[[ DATA PROVIDED open ]]

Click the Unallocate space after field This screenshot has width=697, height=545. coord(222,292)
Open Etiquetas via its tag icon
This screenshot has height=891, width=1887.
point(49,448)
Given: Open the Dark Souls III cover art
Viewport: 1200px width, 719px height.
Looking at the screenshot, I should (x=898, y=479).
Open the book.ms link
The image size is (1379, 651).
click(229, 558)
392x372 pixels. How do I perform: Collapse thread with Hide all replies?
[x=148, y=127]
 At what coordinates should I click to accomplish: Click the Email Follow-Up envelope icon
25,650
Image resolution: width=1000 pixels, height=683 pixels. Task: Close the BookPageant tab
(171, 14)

[[ DATA PROVIDED closed ]]

ASSIGNMENT: Please return the span of lines above that opens with the one containing "Image resolution: width=1000" and closes with the final line, both included, exactly as written and nothing more.

ANSWER AREA:
Image resolution: width=1000 pixels, height=683 pixels. Task: Close the BookPageant tab
(171, 14)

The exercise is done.